Finalmente, y en vista de sus fracasos anteriores, se decidió a crear un grupo de apoyo para sus excompañeros, gente que, como él, estaba arruinada y sin rumbo. No era mucho, pero era algo que podía manejar. Se había dado cuenta de que el desempleo no solo había vaciado su cartera, sino también su autoestima y la confianza en sí mismo. Había caído en depresión. Él, que solía levantarse a primera hora del día y correr cada mañana, ahora dormía hasta la tarde esperando nunca despertar. ¡No podía ser el único!
Las reuniones eran en la biblioteca pública. A fin de cuentas, nunca había nadie. Desde el primer día fue evidente que ninguno de ellos había vuelto a conocer el éxito o la felicidad. La política antiazúcar los había obligado a un retiro adelantado y sin pensión para el que no estaban preparados ni económica ni mentalmente. Samuel se había entregado a la droga, lo que, obviamente, no había hecho sino empeorar las cosas; Marvin se puso a dieta, primero por dinero, luego por salud, pero acabó obsesionándose con el peso, las grasas, el azúcar (¡oh ironía!); Antonio, su único amigo, se refugió en el gimnasio —y los esteroides—; Brics se hizo adicto al porno y los videojuegos; y así cada uno. No había que ser doctor para ver que todos habían caído en alguna forma de conducta autodestructiva. El tucán cocainómano, el elefante anoréxico, el tigre con vigorexia, el conejo maníaco… todos se habían convertido en una grotesca parodia de sí mismos.
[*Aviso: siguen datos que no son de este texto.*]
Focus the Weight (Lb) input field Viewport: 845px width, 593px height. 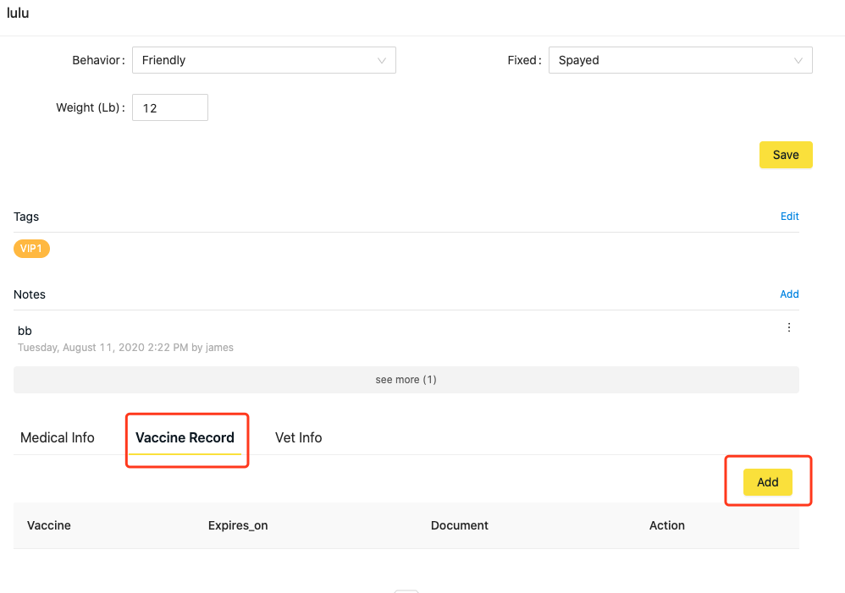click(x=169, y=107)
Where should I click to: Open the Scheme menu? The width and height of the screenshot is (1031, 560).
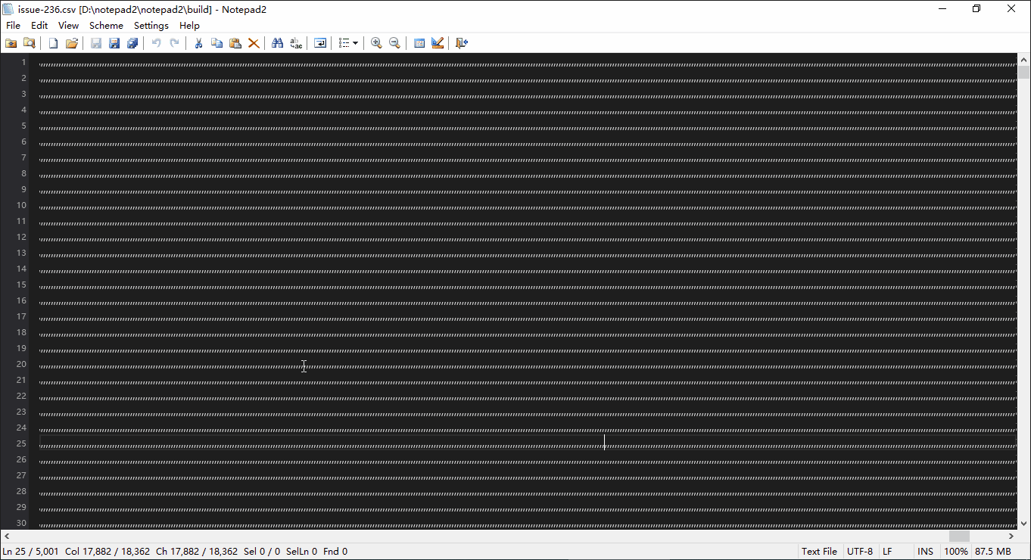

Al principio, el grupo avanzó muy bien. La gente hacía catarsis; hablaban de política, maldecían la regulación, se quejaban de lo horrible de sus vidas, lloraban juntos. Pero luego, la dinámica se estancó; historia tras historia de fracaso, sentimientos de frustración y fatalismo que no conducían a nada. Las sesiones se hacían cada vez más deprimentes y la gente salía más desanimada que cuando entraba. No era su culpa; hacía lo que podía. Después de todo, no era psicólogo, solo un gallo infeliz. Trataba de ser optimista, pero en el fondo sabía que no tenía caso seguir adelante. Se estaba mintiendo a sí mismo y a los demás. Solo quedaba una cosa por hacer.
Dejó un pequeño manifiesto: “El Gran Sinsabor: hacia una sociedad post-calórica”, donde condenaba al Estado y sus políticas contra la industria de alimentos ultraprocesados. La civilización había optado por la salud física a costa del sentido del gusto, es decir, del placer de vivir, lo que conduciría inevitablemente al nihilismo. Los personajes de cereal eran arquetipos caducos de una época que llegaba a su fin.
Era el momento. Se puso el revolver en la sien, pero antes de jalar el gatillo, pensó por última vez en sus compañeros. Ahora eran como hermanos y, al igual que él, estaban sufriendo. ¿Qué sería de ellos sin su guía? Se sintió profundamente conmovido y entendió que estaba siendo egoísta. Así que se enjugó las lágrimas, guardó el arma en su cinturón y salió decidido a terminar con su dolor.